What you are asked to do: Report how many lines of the records below contain the word "will", matching case exactly. Reply with the number alone.

Dataset records:
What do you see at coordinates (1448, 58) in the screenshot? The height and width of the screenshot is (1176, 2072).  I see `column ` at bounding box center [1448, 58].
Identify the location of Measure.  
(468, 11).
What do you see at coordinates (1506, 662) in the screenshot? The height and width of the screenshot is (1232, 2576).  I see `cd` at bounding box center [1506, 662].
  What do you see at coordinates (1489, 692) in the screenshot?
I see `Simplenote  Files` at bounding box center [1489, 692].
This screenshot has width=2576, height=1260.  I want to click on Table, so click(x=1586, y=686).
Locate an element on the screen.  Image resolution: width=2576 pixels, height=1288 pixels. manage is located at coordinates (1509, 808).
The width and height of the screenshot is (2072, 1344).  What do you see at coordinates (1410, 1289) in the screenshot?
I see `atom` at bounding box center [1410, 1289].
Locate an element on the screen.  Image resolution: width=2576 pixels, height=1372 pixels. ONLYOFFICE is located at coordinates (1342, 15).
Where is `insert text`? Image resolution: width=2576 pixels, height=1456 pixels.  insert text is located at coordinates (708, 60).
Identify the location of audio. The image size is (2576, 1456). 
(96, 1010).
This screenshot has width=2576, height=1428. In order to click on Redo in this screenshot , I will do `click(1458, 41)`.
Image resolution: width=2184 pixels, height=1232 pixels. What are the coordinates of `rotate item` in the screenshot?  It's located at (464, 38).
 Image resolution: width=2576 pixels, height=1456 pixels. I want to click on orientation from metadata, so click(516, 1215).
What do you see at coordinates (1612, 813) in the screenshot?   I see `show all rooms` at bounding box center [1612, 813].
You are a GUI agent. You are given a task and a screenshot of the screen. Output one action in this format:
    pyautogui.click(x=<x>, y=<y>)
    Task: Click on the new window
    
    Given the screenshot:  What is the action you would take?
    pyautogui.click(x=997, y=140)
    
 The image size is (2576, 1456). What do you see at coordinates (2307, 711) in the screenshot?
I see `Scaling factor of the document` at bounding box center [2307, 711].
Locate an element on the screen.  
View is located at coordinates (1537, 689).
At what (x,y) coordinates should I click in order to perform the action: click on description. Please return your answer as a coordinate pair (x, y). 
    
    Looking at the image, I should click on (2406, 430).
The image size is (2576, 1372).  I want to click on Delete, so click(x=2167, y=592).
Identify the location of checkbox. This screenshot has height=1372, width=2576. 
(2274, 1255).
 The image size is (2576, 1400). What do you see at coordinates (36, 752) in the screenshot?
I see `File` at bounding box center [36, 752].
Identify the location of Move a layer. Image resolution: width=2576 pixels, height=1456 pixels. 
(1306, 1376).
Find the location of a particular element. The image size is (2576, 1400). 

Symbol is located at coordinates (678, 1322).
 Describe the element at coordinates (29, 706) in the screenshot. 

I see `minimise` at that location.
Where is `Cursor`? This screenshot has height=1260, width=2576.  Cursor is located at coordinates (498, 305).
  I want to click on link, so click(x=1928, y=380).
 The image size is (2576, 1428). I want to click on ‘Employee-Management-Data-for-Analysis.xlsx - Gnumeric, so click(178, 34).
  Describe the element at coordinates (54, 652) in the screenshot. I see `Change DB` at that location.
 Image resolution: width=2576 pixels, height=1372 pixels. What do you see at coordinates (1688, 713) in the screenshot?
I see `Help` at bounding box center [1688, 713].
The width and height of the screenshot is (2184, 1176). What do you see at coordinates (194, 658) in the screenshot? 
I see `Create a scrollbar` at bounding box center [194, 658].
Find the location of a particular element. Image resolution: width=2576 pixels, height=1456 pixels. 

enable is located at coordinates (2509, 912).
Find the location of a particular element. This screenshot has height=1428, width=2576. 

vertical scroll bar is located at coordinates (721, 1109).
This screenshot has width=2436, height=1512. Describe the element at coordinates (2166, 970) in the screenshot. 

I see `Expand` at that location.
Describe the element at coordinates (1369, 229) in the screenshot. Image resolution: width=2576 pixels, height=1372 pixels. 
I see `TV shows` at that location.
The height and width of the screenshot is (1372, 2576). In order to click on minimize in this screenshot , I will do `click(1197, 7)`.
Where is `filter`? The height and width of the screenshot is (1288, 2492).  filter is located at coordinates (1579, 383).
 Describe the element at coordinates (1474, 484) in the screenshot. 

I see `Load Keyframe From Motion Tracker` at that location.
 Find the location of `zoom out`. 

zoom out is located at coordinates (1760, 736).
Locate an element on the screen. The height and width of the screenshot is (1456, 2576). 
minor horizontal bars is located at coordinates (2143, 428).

Exercise result: 2